The Property
Built by an aircraft company. Owned by J. Paul Getty. Now yours for a few nights in Wyoming.
Spartan Aircraft Company made warplanes during the Second World War. When the contracts dried up after 1945, they turned their engineers and their aluminum toward something else: the finest travel trailers ever built. J. Paul Getty — then the richest private citizen in the world — owned Spartan and signed off on every decision. The 56 is a 1956 Spartan Royal Manor, and it shows. The riveted aluminum shell, the considered proportions, the sense that nothing about it was accidental.
Inside, the trailer has been restored and outfitted without apology for comfort. A queen bed, a walk-in shower, a cooktop for morning coffee or a proper meal, a mini-split that handles Wyoming summers and shoulder-season nights with equal ease. The RV-style bath is honest about what it is. None of this pretends to be a hotel room, and that's the point.
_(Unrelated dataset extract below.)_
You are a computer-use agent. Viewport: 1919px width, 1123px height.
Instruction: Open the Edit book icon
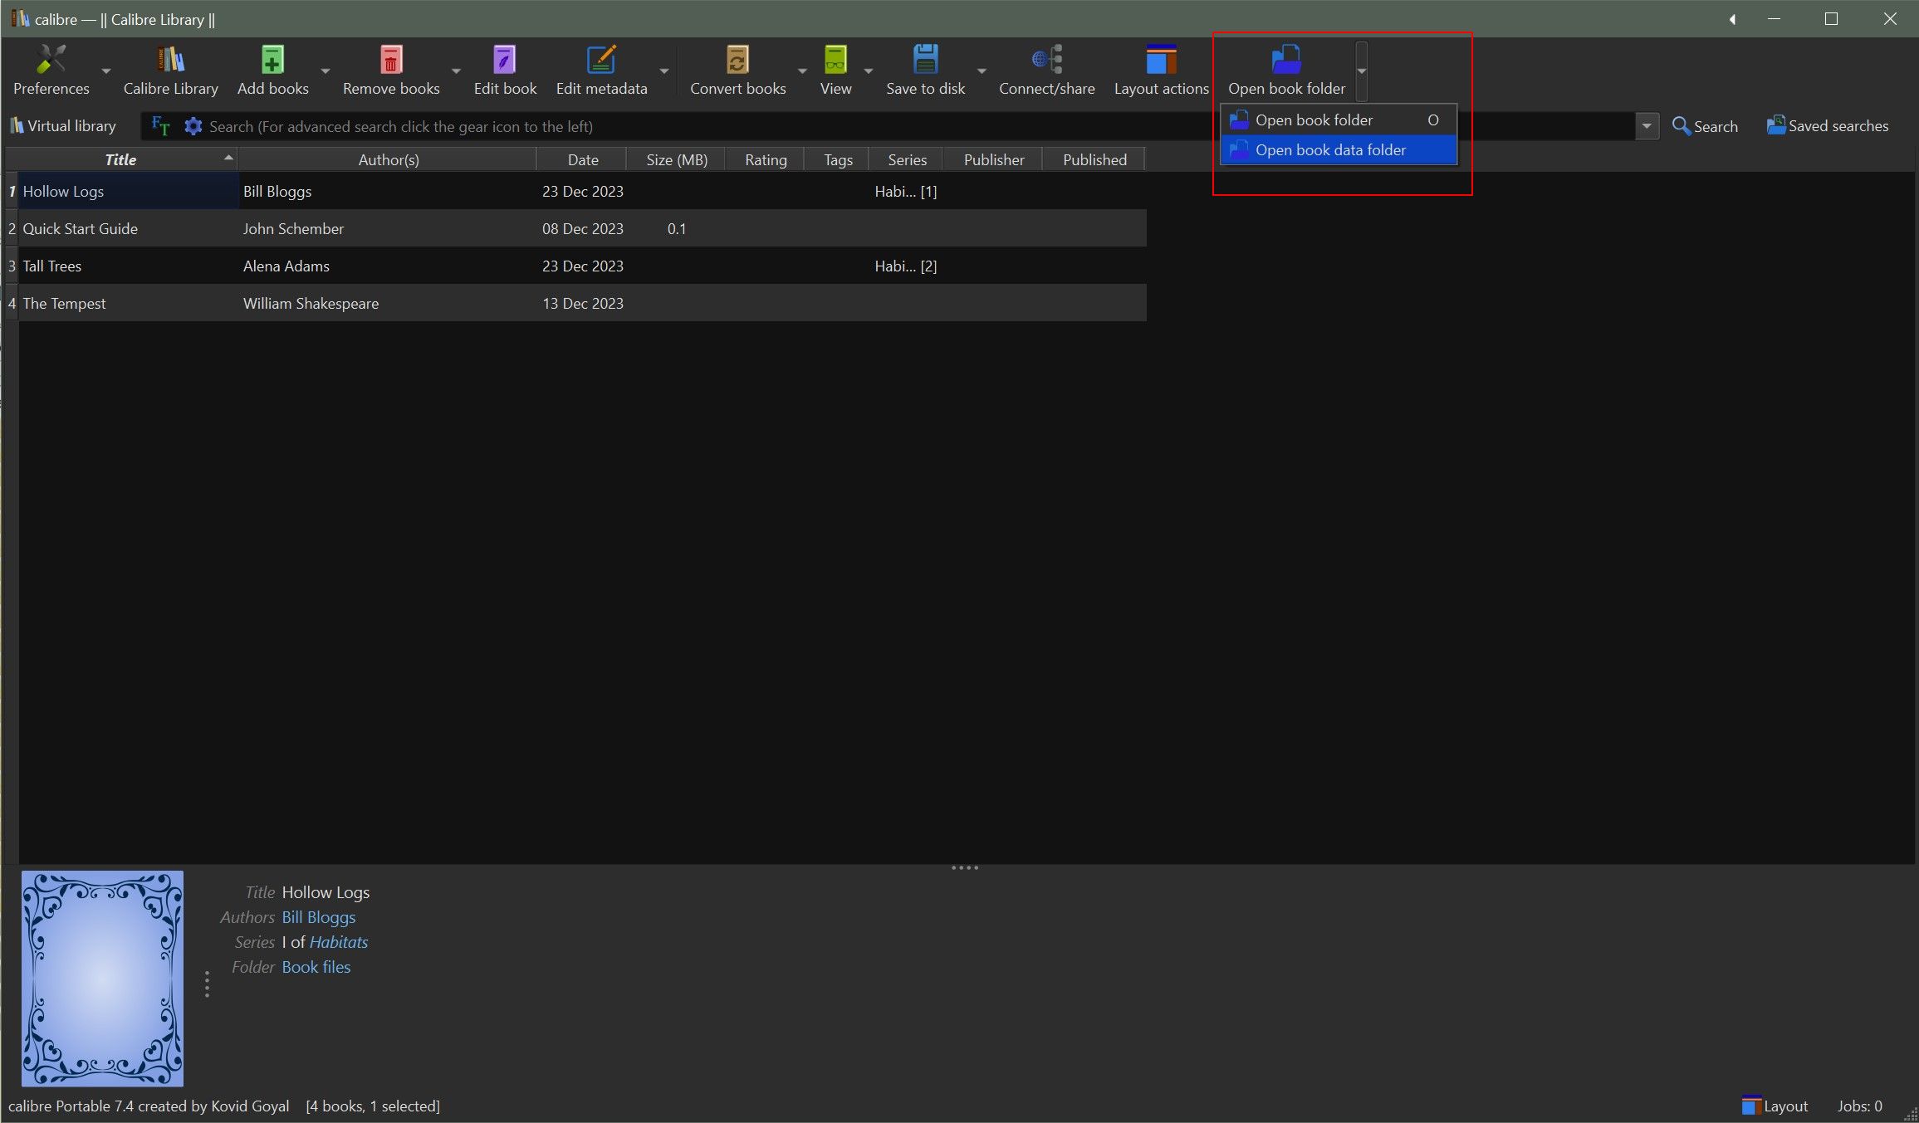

Step outside and the setting does most of the work. The patio opens toward a wetland. Deer move through at dusk. Pheasants are regular. A fire pit is there for the nights when you don't want to go inside yet. A propane grill handles dinner if you'd rather stay put. Dogs are welcome and the terrain accommodates them well.
The Compound
The 56 sits alongside Bondline on the same property — two distinct stays that don't share space. It's a quiet corner of Sheridan that feels removed without actually being far. Downtown is close when you want it. The Big Horns are 45 minutes when you want that instead.
Your Host
Check-in is contactless via smart lock. The property is managed by Tyler at Late Checkout. We respond personally — phone or text, any time during your stay.
Good to Know
The 56 has a cooktop but no oven. The bathroom is RV-style — designed well, honest about the format. Mini-split HVAC keeps the interior comfortable year-round. One queen bed, sleeps two. Dog-friendly with a pet fee. The wetland setting means wildlife at the edges, which is either a selling point or a heads-up depending on your disposition.
Spartan Aircraft built this trailer in 1956 under the ownership of J. Paul Getty. That's not a detail that gets softer with distance — it's the kind of provenance that either means something to you or it doesn't. The workmanship answers the question either way.
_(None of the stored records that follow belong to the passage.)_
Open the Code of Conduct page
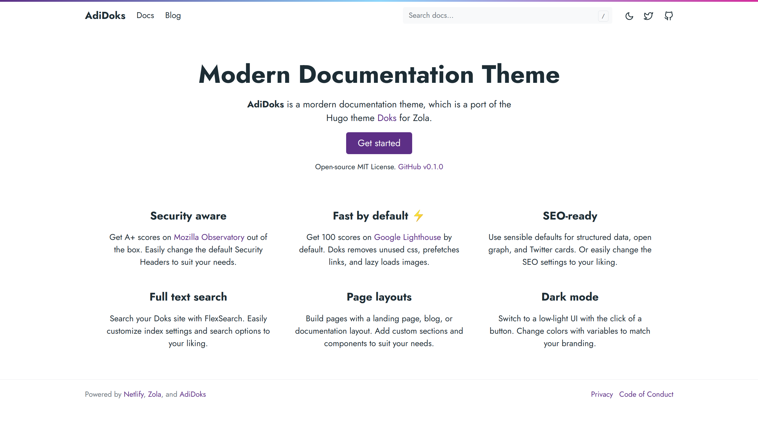This screenshot has width=758, height=426. point(646,394)
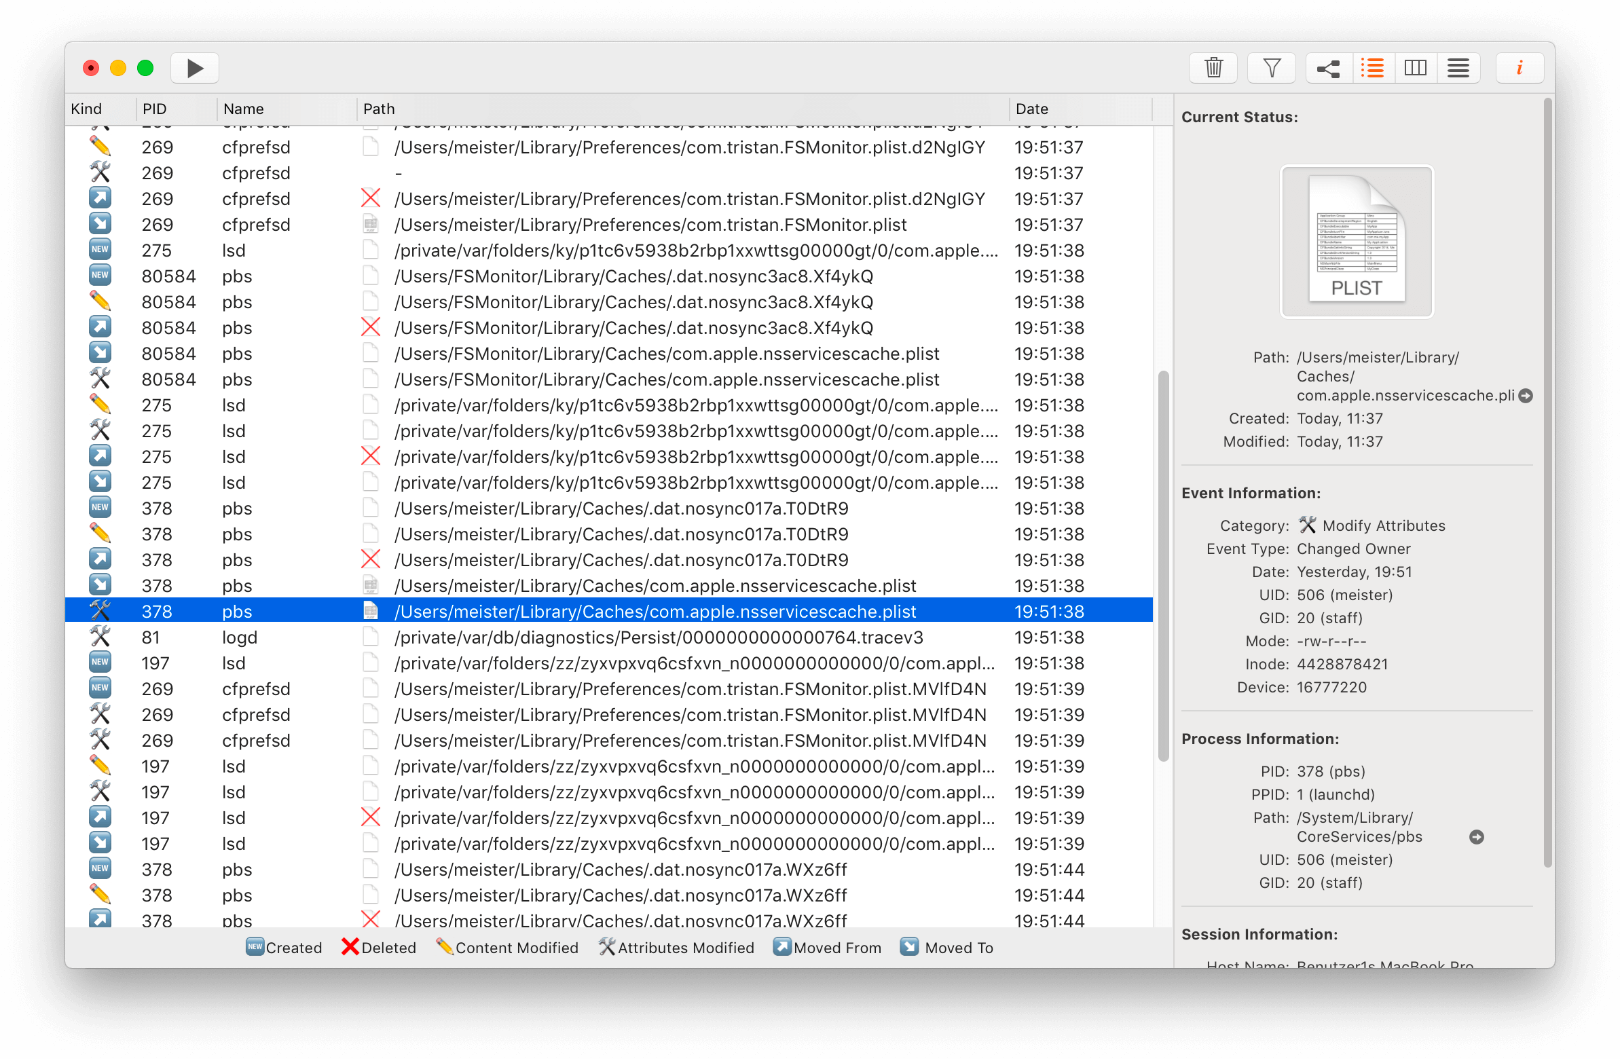Click the red deleted X on .dat.nosync3ac8.Xf4ykQ row
The height and width of the screenshot is (1059, 1620).
pos(370,328)
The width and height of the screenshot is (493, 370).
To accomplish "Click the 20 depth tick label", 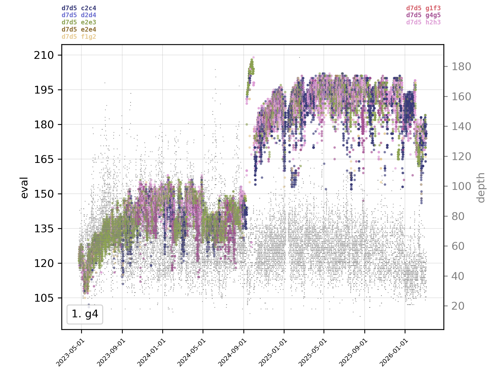I will [458, 306].
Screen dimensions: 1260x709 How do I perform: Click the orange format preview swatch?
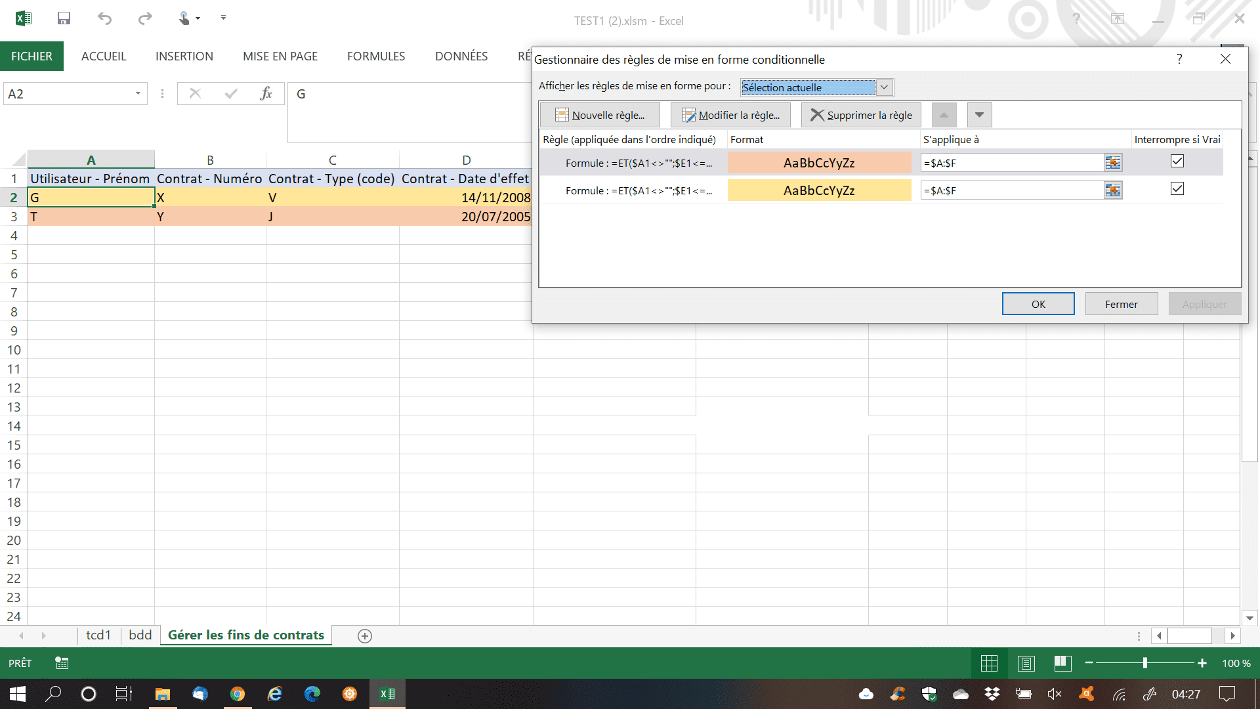coord(819,163)
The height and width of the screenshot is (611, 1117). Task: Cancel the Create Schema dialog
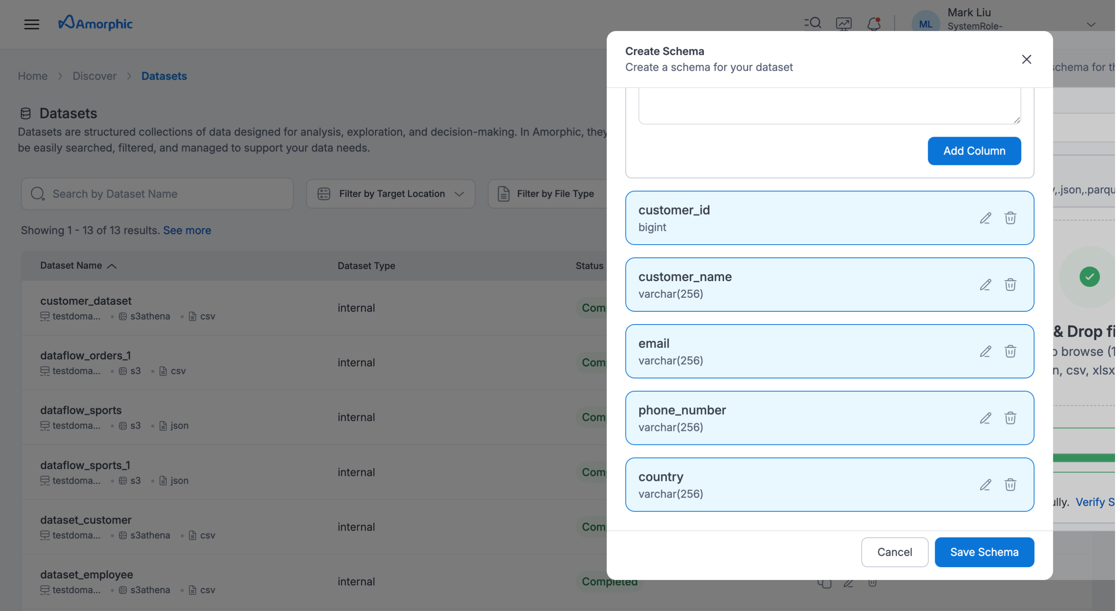tap(894, 552)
The wetland setting is what most guests mention when they write back. Deer at dusk, pheasants in the morning, a fire pit that earns its keep on a clear Wyoming night. It's a particular kind of quiet — not remote, just unhurried. That's the whole idea.
For two people who want something genuinely different from a hotel room or a guesthouse, this is it. There's nowhere else in Sheridan you can sleep in an aircraft-engineered aluminum shell built during the Eisenhower administration and wake up to a wetland. That's not a small thing.